The lack of response to medical therapy in the current case is similar to reports in which the most severely affected PDD cases progress rapidly to death, whereas it is thought that asymptomatic cases may live for some time with the disease. 3,4,14 Palliative treatment includes antimicrobial coverage, supplemental feeding with easily digestible food, and fluid therapy. The use of anti-inflammatory medication such as celecoxib, tepoxalin, and meloxicam has become the mainstay therapy for PDD cases. Birds affected with the neurologic form of the disease have a much more guarded prognosis than those showing only gastrointestinal signs. To date, no successful treatment for the neurologic form has been developed. In the present case, it appears that the bird ultimately succumbed to a fungal pneumonia, most likely to presumptive Aspergillus sp. Birds appear to be particularly susceptible to fungal infections when immunocompromised, stressed, or on prolonged antibiotic therapy. 2 Although it is not possible to say whether the bird was infected with the fungus or ABV first, it is likely that the fungal infection was an opportunistic secondary invader. The cause of the tracheitis and the origin of the eosinophilic particles found in multiple tissues remain unclear but may have been related to regurgitation and aspiration of crop contents in this partially recumbent animal, although this was never observed. Cytologic examination of particles of the tube-feeding formula showed that these had identical staining characteristics as the eosinophilic particles found in the bird. However, an ascending pulmonary infection cannot be ruled out.

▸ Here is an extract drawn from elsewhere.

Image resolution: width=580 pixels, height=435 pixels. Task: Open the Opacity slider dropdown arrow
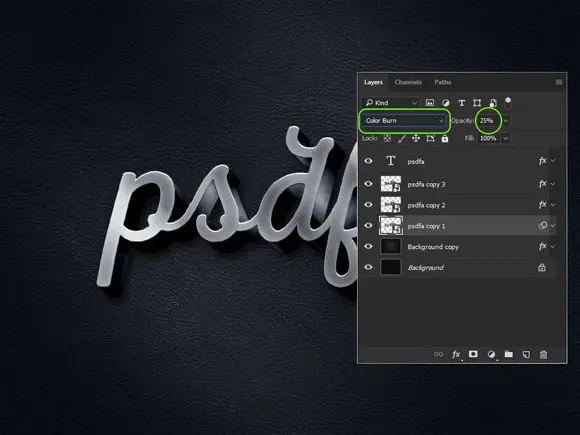(x=506, y=121)
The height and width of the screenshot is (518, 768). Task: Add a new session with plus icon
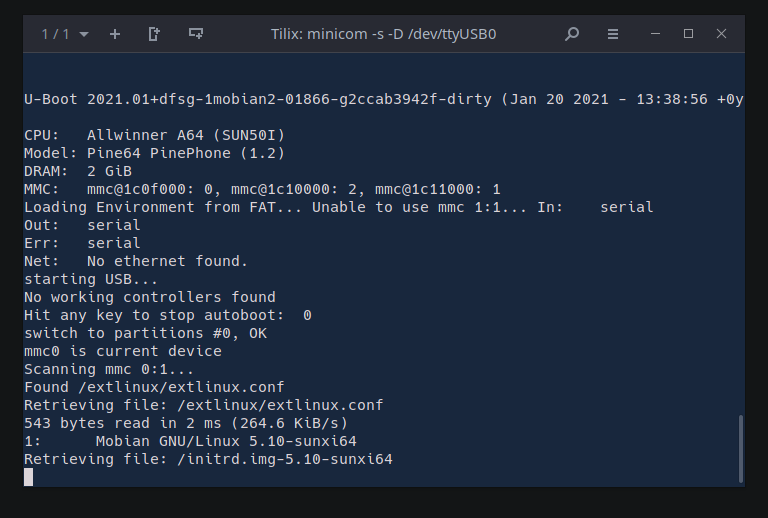click(x=115, y=34)
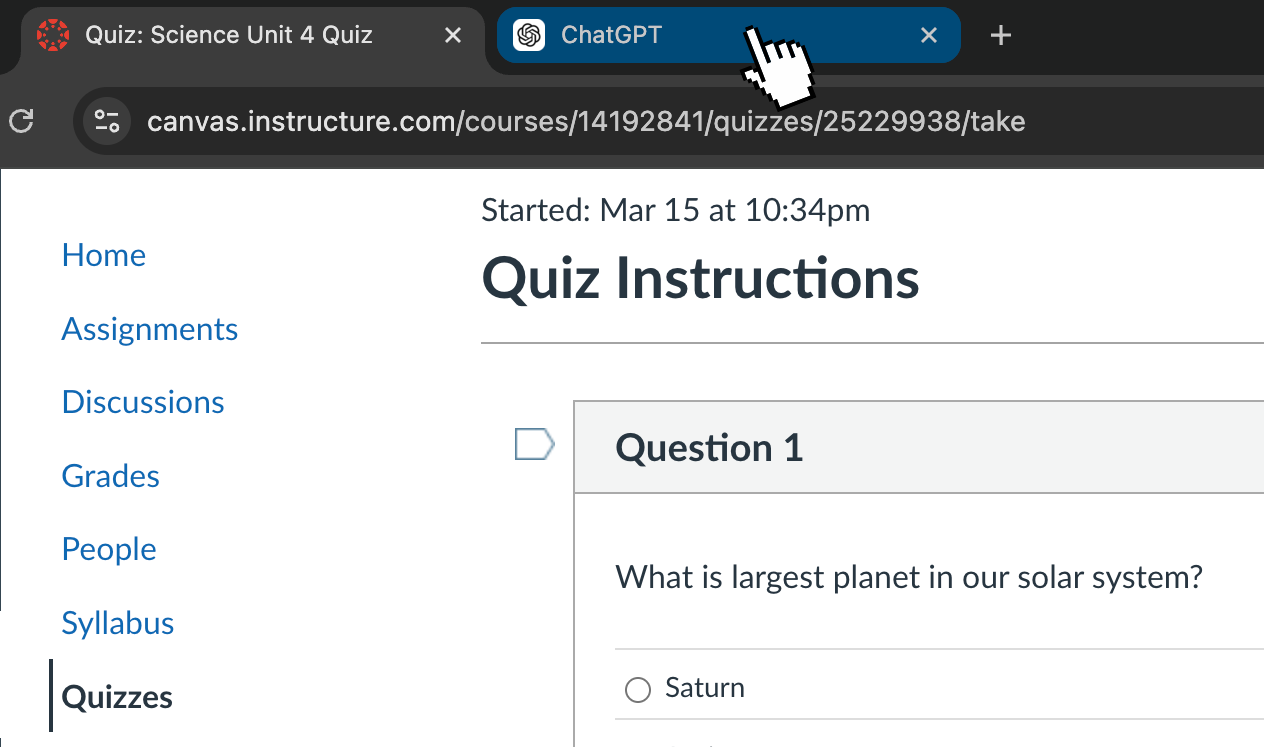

Risk factors for infection and transmission potential of ABV have yet to be elucidated, though initial studies now suggest that there is a linear progression from infection with ABV to development of PDD. 13 In addition, it is possible that the ABV genotype may affect the form of clinical disease produced. Some birds appear to be able to live with ABV-2 for more than several months without showing any clinical signs. 3,4 Age at infection may determine the rate of progression of disease in infected birds. Younger birds may have a more rapid course of disease progression than older birds. 13
Until recently, a diagnosis of PDD has been largely based on ruling out other diseases and on invasive and potentially risky biopsies of the gastrointestinal tract. With the establishment of a link between ABV and PDD, and the advent of testing for ABV in avian tissues and serum, the ability of veterinarians to diagnose birds with PDD and subsequently counsel bird owners has improved significantly.